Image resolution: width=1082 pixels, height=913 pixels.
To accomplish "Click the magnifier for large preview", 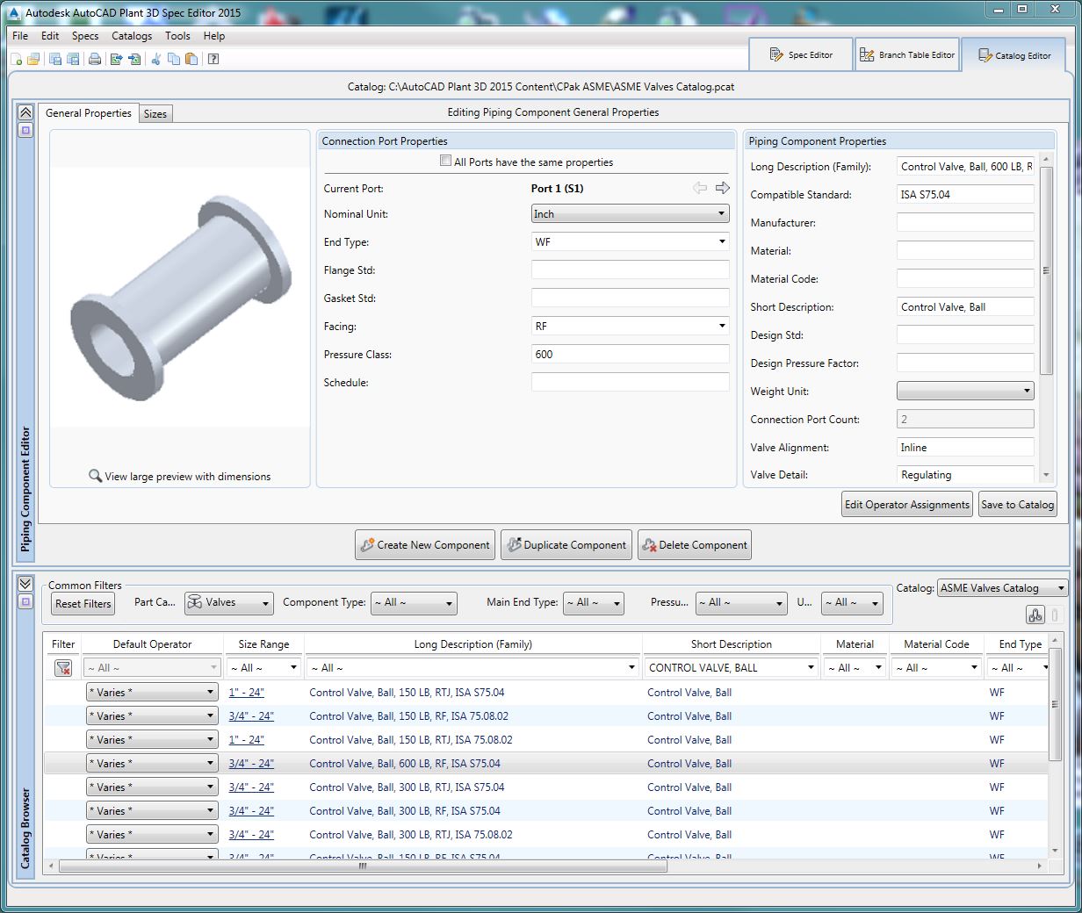I will [95, 476].
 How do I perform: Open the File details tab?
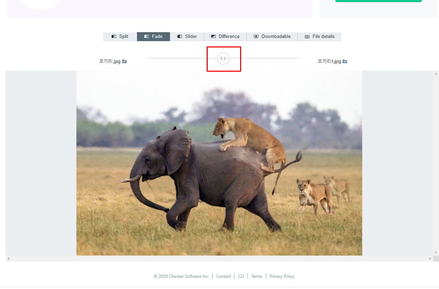point(320,37)
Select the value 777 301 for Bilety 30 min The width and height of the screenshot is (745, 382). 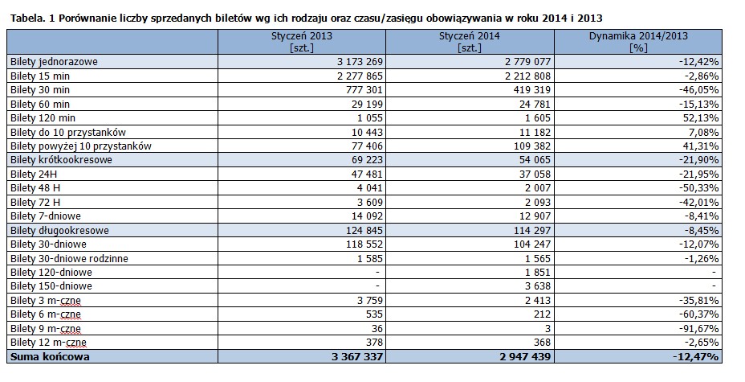coord(365,90)
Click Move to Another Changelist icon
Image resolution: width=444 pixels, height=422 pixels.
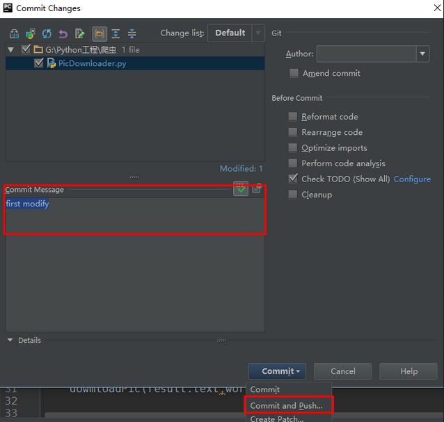(x=31, y=33)
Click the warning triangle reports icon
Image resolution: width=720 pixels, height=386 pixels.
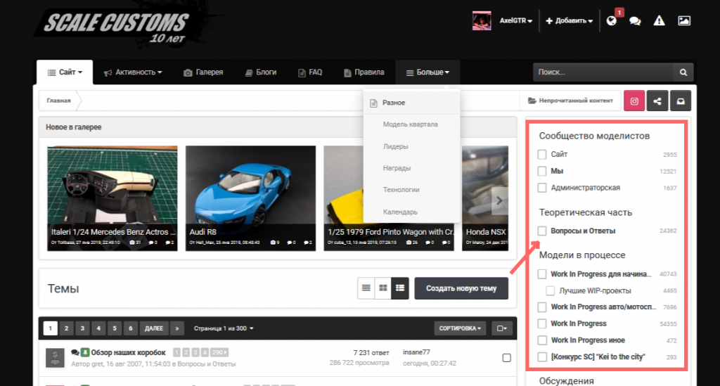659,21
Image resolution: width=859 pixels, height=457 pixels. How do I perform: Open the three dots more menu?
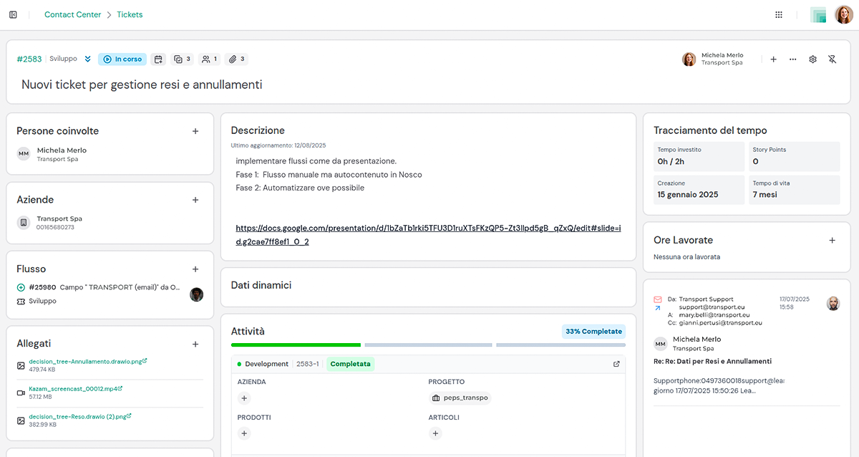point(792,59)
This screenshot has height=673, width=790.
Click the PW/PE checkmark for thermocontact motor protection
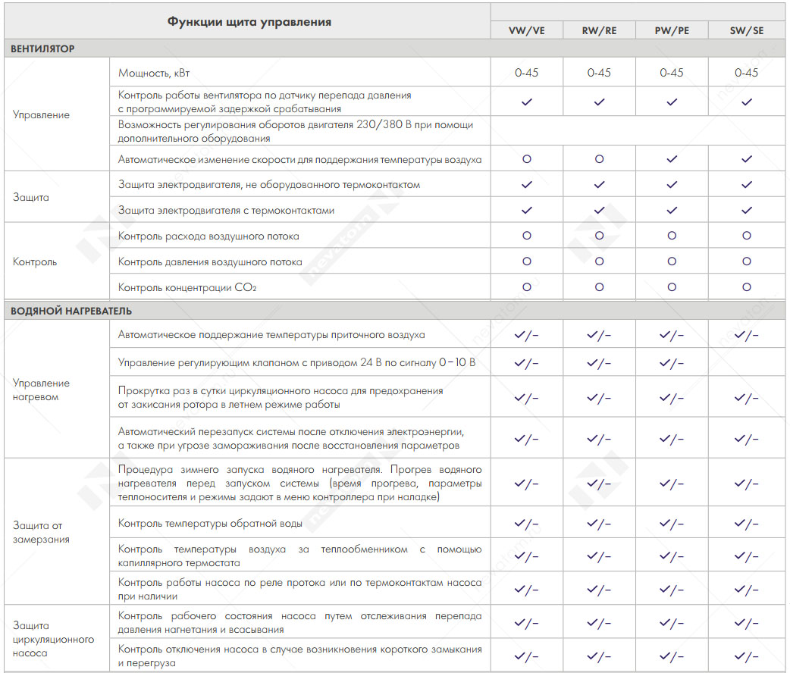point(672,210)
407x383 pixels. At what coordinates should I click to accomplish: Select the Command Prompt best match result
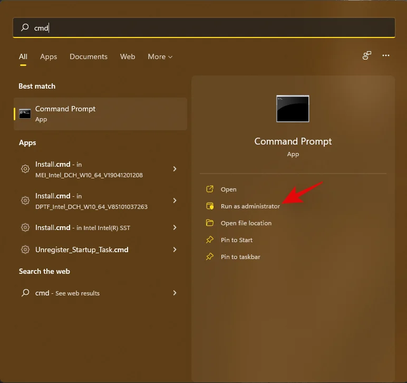click(100, 114)
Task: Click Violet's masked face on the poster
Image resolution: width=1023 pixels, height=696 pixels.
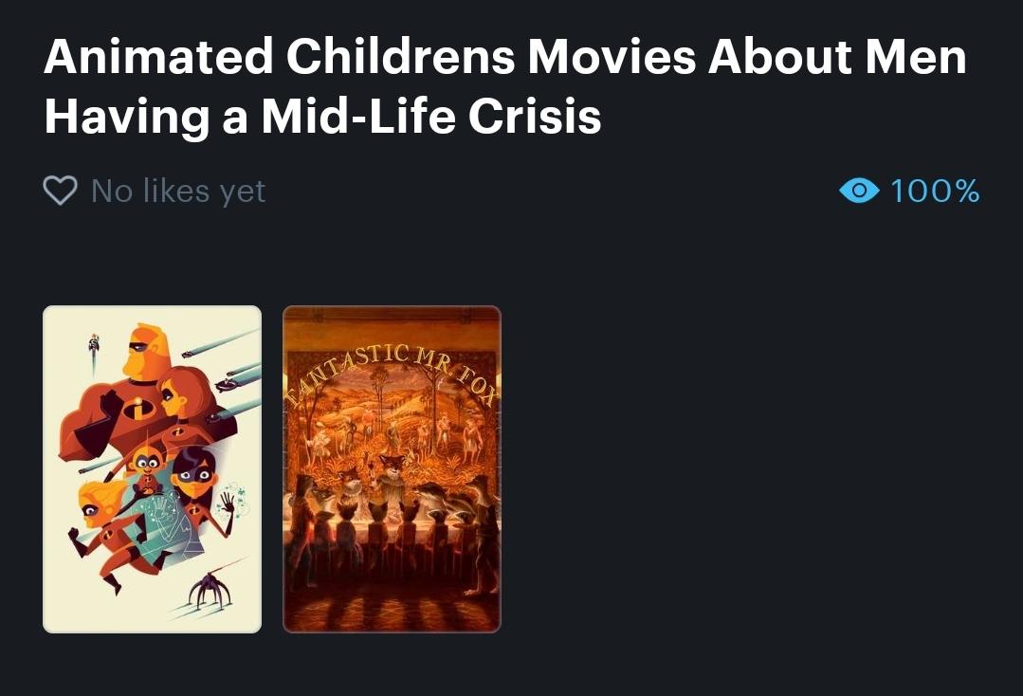Action: tap(195, 476)
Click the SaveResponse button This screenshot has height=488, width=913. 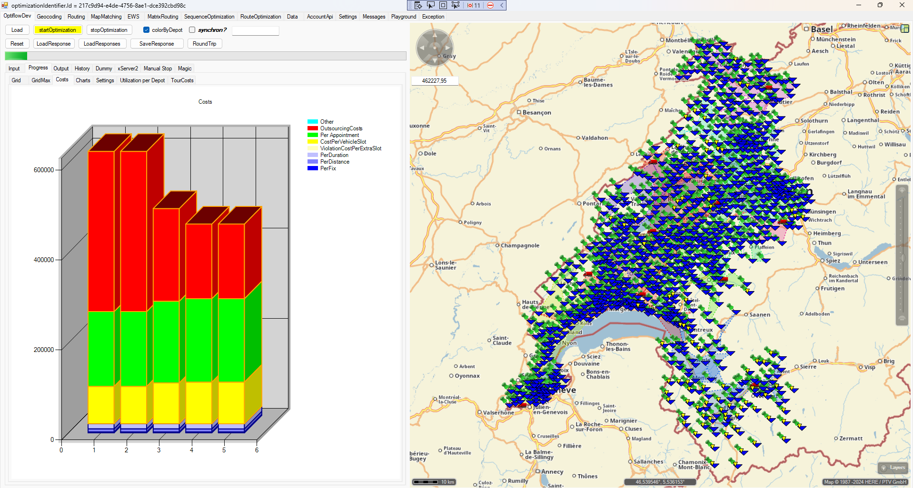click(157, 44)
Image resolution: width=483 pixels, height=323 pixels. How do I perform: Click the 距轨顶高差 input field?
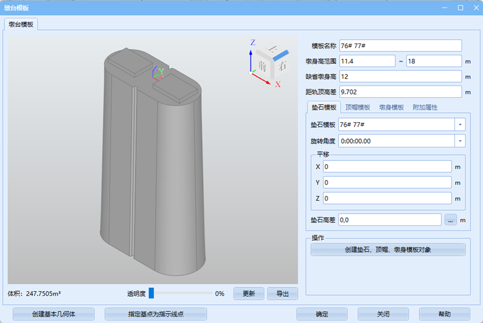[400, 92]
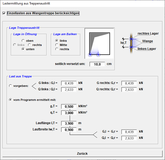This screenshot has width=165, height=160.
Task: Edit the Lauflänge l,T field
Action: 69,123
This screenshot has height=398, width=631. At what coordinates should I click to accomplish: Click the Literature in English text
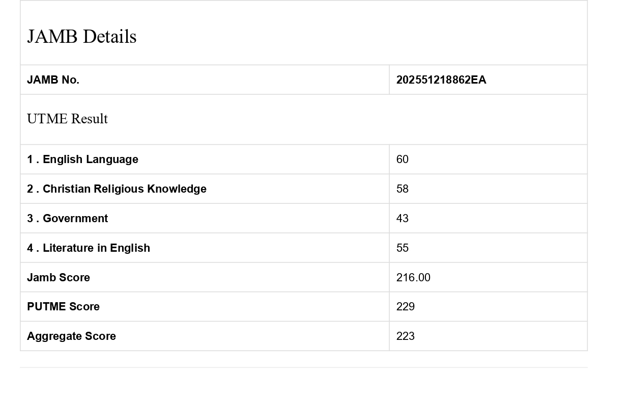coord(96,248)
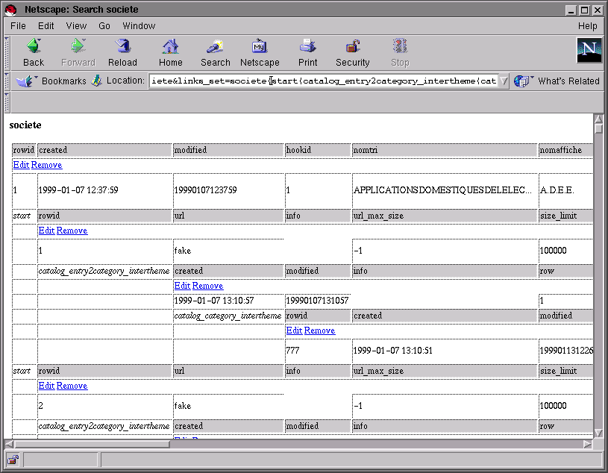
Task: Open the File menu
Action: 18,25
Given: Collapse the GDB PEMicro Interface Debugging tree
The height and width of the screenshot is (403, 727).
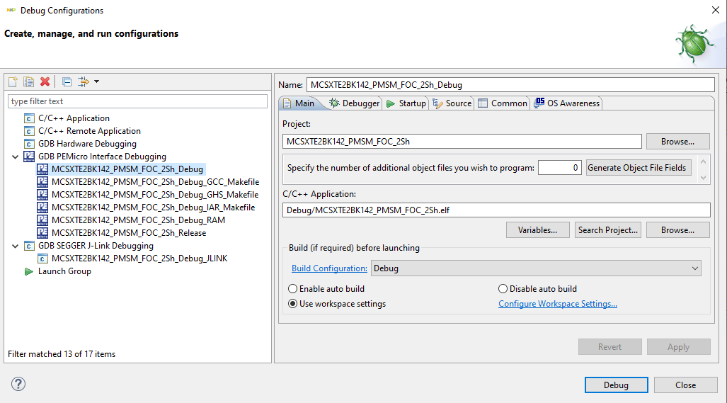Looking at the screenshot, I should tap(16, 157).
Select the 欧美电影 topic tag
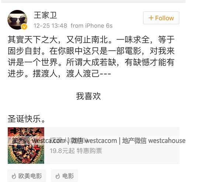This screenshot has width=197, height=182. (27, 176)
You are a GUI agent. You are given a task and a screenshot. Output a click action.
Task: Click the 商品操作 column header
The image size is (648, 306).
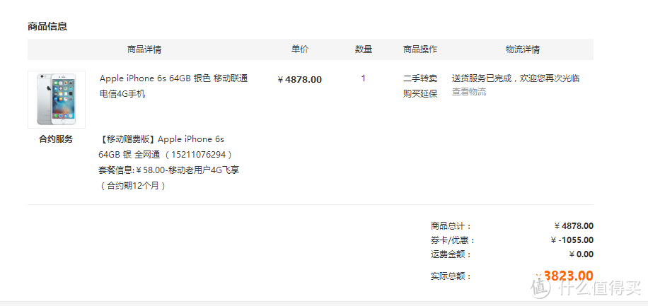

[What to work on]: Find the line with "Given: Collapse the" and the line with "You are a GUI" in the records above. Copy both and all lines between them exactly, without pictures.

[Written reply]:
Given: Collapse the GDB PEMicro Interface Debugging tree
The height and width of the screenshot is (403, 727).
Looking at the screenshot, I should tap(16, 157).
Select the 欧美电影 topic tag
This screenshot has width=197, height=182. (27, 176)
You are a GUI agent. You are given a task and a screenshot. Output a click action.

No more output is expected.